Input rows =
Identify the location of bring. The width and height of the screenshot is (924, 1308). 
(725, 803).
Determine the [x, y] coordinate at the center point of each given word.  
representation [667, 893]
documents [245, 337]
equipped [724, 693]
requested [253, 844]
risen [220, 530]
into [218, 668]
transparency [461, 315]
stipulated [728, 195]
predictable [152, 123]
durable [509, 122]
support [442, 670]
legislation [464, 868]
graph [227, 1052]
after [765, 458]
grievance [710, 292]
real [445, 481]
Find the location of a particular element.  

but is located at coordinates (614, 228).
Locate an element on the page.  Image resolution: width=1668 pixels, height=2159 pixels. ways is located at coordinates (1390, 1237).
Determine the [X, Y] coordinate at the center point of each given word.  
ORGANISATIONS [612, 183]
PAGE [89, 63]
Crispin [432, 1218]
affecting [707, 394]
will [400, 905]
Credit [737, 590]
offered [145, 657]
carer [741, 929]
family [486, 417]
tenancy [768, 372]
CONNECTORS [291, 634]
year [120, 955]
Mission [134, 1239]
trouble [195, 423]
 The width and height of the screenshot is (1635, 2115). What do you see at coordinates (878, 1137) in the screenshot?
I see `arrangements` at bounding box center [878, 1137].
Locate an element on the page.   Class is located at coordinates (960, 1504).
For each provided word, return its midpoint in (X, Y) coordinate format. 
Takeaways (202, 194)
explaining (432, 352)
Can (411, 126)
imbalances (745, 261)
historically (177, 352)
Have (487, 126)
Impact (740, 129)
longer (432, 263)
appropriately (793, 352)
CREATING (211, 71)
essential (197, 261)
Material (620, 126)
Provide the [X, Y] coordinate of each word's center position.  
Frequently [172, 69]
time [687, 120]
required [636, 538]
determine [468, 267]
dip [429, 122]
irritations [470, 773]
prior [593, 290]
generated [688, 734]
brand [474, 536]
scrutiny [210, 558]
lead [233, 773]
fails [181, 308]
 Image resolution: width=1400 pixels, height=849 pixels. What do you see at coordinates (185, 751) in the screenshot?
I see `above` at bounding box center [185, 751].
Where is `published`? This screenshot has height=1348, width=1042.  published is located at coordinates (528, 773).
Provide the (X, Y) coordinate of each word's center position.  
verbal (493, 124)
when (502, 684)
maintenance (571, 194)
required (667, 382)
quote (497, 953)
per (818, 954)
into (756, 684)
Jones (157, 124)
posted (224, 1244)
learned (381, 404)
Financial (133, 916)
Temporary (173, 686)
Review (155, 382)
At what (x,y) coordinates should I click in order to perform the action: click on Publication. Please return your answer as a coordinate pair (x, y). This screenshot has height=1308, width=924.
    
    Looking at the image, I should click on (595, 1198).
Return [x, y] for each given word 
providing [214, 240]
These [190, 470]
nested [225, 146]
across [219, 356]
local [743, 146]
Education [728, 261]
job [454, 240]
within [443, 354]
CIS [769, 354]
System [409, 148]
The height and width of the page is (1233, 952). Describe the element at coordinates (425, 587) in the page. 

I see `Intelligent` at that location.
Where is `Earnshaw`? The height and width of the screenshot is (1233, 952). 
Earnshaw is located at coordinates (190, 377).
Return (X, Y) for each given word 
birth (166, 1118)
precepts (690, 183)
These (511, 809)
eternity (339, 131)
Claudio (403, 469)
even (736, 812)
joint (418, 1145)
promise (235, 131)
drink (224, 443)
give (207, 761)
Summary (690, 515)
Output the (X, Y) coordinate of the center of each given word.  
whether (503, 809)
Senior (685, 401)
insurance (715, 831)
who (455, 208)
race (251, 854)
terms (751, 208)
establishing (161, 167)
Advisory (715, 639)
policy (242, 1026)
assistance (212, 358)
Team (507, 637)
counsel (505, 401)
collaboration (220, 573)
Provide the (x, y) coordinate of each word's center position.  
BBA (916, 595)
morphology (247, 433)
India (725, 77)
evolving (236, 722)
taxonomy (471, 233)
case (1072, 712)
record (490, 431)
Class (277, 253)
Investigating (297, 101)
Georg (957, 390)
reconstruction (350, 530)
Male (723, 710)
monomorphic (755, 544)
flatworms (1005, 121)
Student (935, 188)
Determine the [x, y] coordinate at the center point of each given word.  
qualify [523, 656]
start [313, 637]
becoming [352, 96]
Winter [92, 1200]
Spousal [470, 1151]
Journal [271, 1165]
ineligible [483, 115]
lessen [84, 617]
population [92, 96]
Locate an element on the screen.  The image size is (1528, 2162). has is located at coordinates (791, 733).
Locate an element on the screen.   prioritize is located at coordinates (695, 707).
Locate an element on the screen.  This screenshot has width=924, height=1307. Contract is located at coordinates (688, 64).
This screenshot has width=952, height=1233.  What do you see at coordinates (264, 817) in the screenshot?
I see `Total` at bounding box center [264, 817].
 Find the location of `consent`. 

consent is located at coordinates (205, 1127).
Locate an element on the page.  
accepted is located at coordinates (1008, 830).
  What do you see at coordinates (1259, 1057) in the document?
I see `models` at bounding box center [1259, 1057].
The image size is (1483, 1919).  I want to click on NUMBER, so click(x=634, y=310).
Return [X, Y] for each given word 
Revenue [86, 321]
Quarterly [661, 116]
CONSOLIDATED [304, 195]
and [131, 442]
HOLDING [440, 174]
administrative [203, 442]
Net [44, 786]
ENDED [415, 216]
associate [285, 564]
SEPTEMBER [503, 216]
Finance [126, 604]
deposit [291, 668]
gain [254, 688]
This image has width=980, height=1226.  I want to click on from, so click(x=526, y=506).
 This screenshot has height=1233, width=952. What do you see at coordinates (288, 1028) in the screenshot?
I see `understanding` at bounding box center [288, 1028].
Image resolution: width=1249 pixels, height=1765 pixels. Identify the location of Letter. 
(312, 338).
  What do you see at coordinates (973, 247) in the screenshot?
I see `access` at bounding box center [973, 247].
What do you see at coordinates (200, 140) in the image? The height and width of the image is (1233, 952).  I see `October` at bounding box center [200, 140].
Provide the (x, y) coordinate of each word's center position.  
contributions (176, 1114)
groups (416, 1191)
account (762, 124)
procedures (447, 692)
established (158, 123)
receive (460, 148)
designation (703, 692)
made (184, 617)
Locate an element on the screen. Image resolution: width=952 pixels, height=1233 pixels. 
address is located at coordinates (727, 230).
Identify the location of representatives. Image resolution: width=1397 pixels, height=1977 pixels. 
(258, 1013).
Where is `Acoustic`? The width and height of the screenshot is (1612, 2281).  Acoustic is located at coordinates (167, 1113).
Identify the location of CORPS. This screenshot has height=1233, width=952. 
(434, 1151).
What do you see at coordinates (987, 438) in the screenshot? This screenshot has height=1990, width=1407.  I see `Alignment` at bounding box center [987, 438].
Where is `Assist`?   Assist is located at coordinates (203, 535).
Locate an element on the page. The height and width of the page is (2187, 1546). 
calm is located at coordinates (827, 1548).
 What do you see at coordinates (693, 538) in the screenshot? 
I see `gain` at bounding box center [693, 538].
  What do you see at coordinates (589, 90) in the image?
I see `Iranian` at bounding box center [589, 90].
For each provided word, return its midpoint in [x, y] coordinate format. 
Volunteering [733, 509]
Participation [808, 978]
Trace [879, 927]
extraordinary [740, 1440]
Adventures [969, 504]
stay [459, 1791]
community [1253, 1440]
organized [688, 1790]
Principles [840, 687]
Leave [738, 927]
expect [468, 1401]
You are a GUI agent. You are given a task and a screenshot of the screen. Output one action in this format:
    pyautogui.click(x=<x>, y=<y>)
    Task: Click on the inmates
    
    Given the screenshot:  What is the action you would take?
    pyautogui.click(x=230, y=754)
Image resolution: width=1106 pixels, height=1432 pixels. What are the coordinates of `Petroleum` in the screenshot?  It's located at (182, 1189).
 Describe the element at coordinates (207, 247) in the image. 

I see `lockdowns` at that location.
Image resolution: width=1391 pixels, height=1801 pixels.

Task statement = Extract the items from the line with "CIS [769, 354]" to the line with "coordinates (695, 707).", including both of those lines, and copy them without any changes.

Finished answer =
CIS [769, 354]
System [409, 148]
The height and width of the page is (1233, 952). Describe the element at coordinates (425, 587) in the page. 

I see `Intelligent` at that location.
Where is `Earnshaw`? The height and width of the screenshot is (1233, 952). 
Earnshaw is located at coordinates (190, 377).
Return (X, Y) for each given word 
birth (166, 1118)
precepts (690, 183)
These (511, 809)
eternity (339, 131)
Claudio (403, 469)
even (736, 812)
joint (418, 1145)
promise (235, 131)
drink (224, 443)
give (207, 761)
Summary (690, 515)
Output the (X, Y) coordinate of the center of each given word.  
whether (503, 809)
Senior (685, 401)
insurance (715, 831)
who (455, 208)
race (251, 854)
terms (751, 208)
establishing (161, 167)
Advisory (715, 639)
policy (242, 1026)
assistance (212, 358)
Team (507, 637)
counsel (505, 401)
collaboration (220, 573)
Provide the (x, y) coordinate of each word's center position.  
BBA (916, 595)
morphology (247, 433)
India (725, 77)
evolving (236, 722)
taxonomy (471, 233)
case (1072, 712)
record (490, 431)
Class (277, 253)
Investigating (297, 101)
Georg (957, 390)
reconstruction (350, 530)
Male (723, 710)
monomorphic (755, 544)
flatworms (1005, 121)
Student (935, 188)
Determine the [x, y] coordinate at the center point of each given word.  
qualify [523, 656]
start [313, 637]
becoming [352, 96]
Winter [92, 1200]
Spousal [470, 1151]
Journal [271, 1165]
ineligible [483, 115]
lessen [84, 617]
population [92, 96]
Locate an element on the screen.  The image size is (1528, 2162). has is located at coordinates (791, 733).
Locate an element on the screen.   prioritize is located at coordinates (695, 707).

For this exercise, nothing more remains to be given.